The FRICTION Framework is designed specifically for AuDHD professionals seeking to build sustainable performance while maintaining authenticity and wellbeing. It is particularly suited to late-diagnosed professionals in senior roles who have spent years compensating without understanding the architecture driving their experience.
How The Frameworks Connect
The Executive EMERGE Framework is the overarching coaching journey — the six-phase structure through which all other frameworks are drawn, sequenced to the work each phase requires.

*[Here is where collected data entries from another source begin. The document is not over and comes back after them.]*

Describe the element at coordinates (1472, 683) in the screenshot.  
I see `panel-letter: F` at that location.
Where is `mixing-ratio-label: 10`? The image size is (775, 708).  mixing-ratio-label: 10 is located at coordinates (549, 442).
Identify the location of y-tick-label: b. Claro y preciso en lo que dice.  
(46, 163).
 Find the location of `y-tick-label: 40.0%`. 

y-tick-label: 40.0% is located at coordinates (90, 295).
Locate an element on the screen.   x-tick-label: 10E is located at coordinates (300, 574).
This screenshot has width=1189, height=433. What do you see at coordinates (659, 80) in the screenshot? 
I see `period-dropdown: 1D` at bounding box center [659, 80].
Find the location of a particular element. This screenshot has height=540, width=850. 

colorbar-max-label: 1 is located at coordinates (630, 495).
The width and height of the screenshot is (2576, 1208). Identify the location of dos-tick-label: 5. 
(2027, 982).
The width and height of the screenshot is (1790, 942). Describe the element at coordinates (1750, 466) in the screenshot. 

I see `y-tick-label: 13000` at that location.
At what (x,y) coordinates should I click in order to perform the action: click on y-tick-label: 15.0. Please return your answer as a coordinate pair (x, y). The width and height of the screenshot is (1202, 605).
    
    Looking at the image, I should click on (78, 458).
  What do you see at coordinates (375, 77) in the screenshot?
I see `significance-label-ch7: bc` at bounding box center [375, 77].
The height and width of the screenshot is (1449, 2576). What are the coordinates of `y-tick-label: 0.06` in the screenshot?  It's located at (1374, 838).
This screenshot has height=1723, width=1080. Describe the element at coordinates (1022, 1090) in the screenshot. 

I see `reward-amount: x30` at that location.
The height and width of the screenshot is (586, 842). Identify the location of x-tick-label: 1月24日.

The Professional POTENTIAL Framework shapes how the coaching work is structured — the methodology that guides every session.
The AuDHD FRICTION Framework provides the lens for understanding the specific AuDHD experience — the competing needs, the hidden costs, and the path toward sustainable design.
The Career PIVOT Framework provides the structure for career transition when that's the focus of the work.
The Corporate BASICS Framework gives organisations the structure for leveraging cognitive diversity at scale.
Together, they ensure every aspect of the coaching engagement — individual, relational, professional, and organisational — is informed by a deep understanding of how neurodivergent minds actually operate.